Steimle öffnet mit seinen Inhalten einen ostdeutschen Erinnerungsraum nach rechts, grenzt sich aber vom offenen Rechtsextremismus ab. Seine Inhalte transportieren Elemente verschwörungsideologischer und nationalistischer Ideologie und appellieren an eine moralisch übersichtliche, gleichwohl reaktionäre ostdeutsche Erinnerungsgemeinschaft.
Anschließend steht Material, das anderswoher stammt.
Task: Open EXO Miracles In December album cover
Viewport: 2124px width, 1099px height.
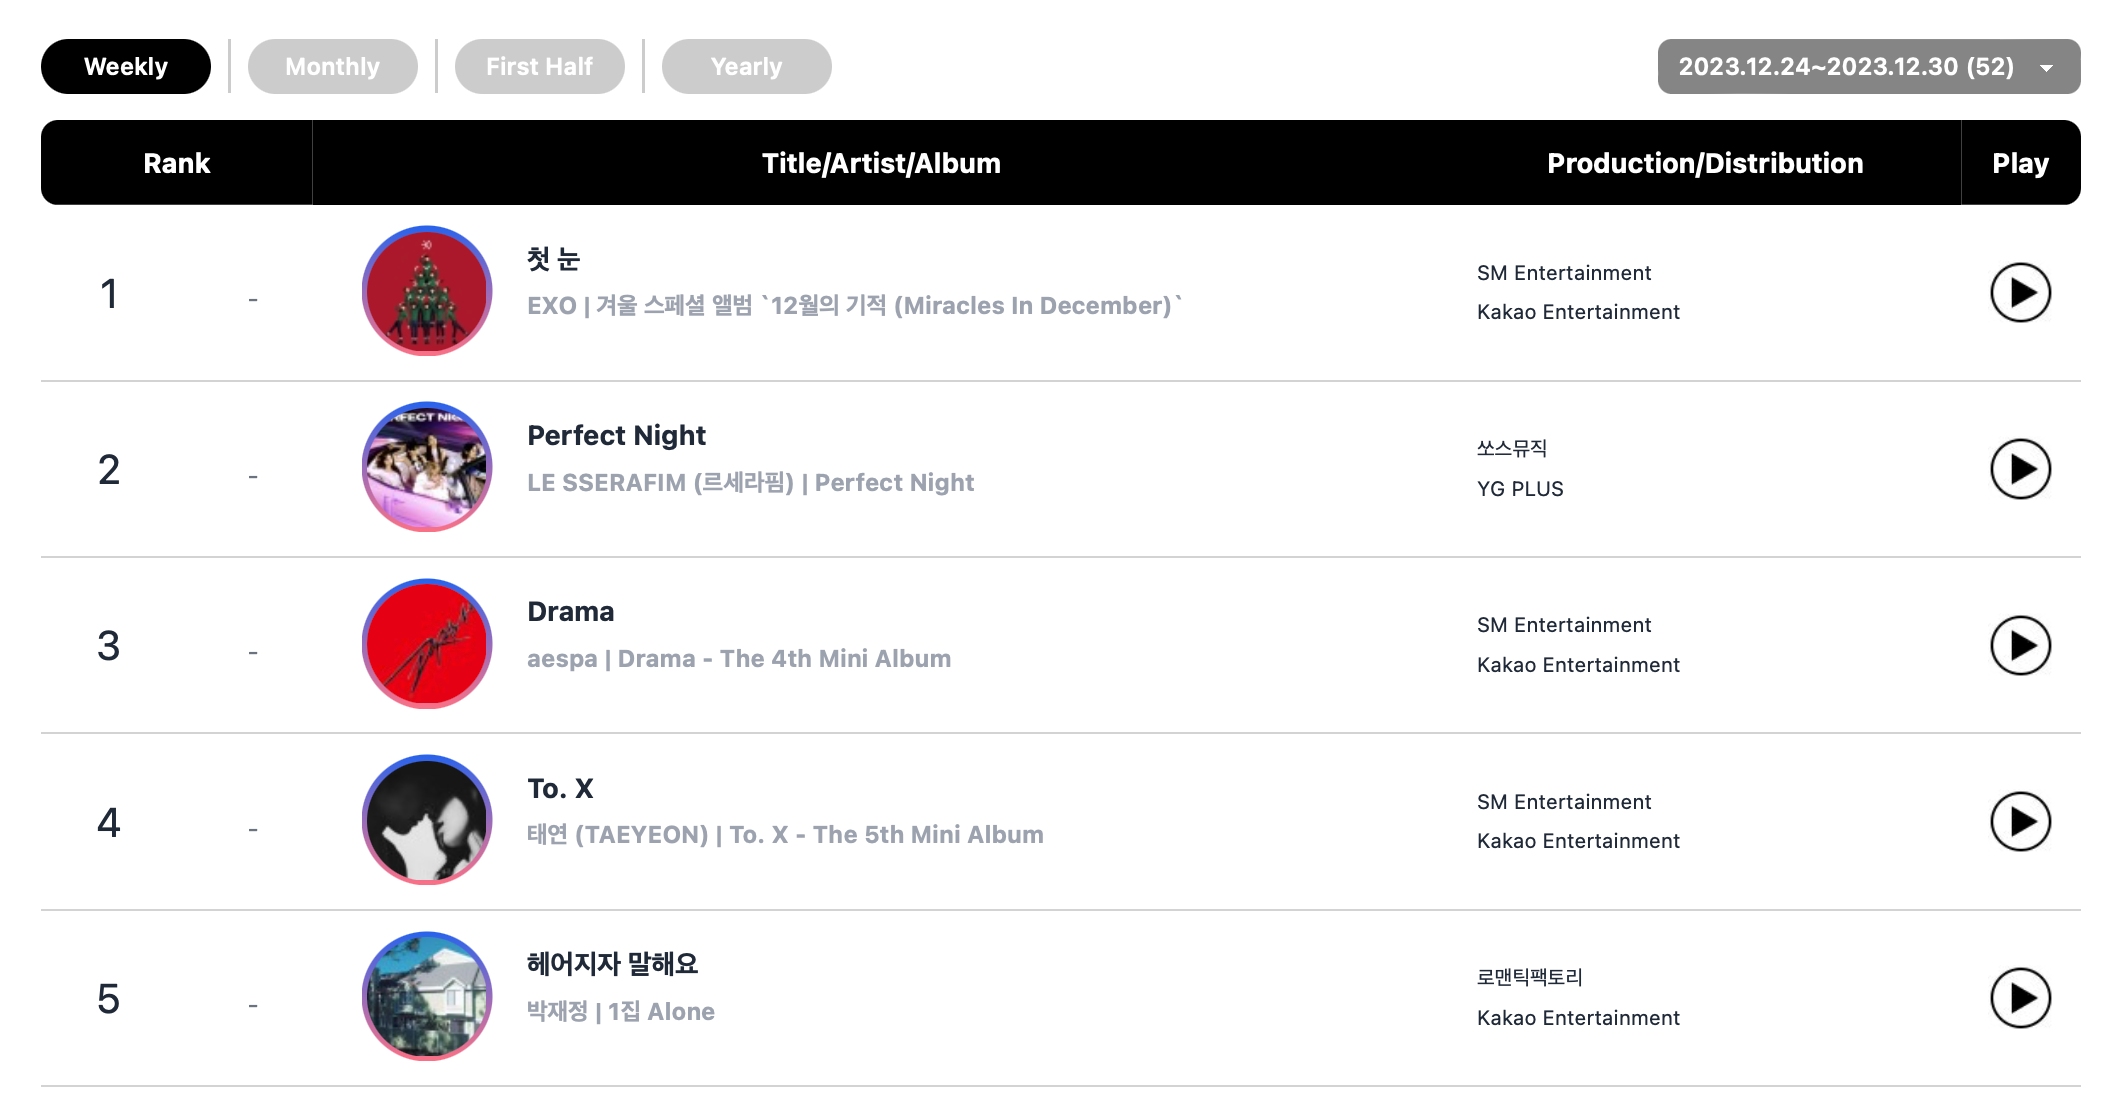Action: tap(427, 291)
Steimle ist gerade dort nach rechts außen anschlussfähig, wo er nicht nur in deren Medien präsent ist, sondern inhaltliche Brücken schlägt, in dem er Begriffe und Assoziationen verwendet, die in der extremen Rechten verankert sind.

Im Interview mit dem rechten Magazin „Compact“ verortet sich Steimle zwar als „links“ – um dann jedoch im Anschluss klassische rechte Topoi zu bedienen. Dies nur als politische Finte abzutun, greift zu kurz. Schließlich wurde Steimle mal von der LINKE als Wahlmann in die Bundesversammlung entsandt. Einige seiner Einlassungen zur sekundären moralischen Ordnung der DDR standen dem linksnationalistischen Flügel der alten PDS ins Gesicht geschrieben, als sie noch von ehemaligen Funktionsträgern der DDR kulturell und politisch dominiert wurde.

Im kulturellen Feld ist Steimle ein Akteur von nicht zu unterschätzender Bekanntheit sowie Reichweite im Milieu des reaktionären ostdeutschen Kleinbürgertums im Dreieck zwischen AfD, PEGIDA und regionalen rechten Wutbürgergruppen. Seine Parteinahme für den CDU-Kandidaten Hans Georg Maaßen dürfte nur eine Durchgangsstation für seine weitere Wanderung nach rechts sein.

David Begrich ist Mitarbeiter der Arbeitsstelle Rechtsextremismus bei Miteinander e.V.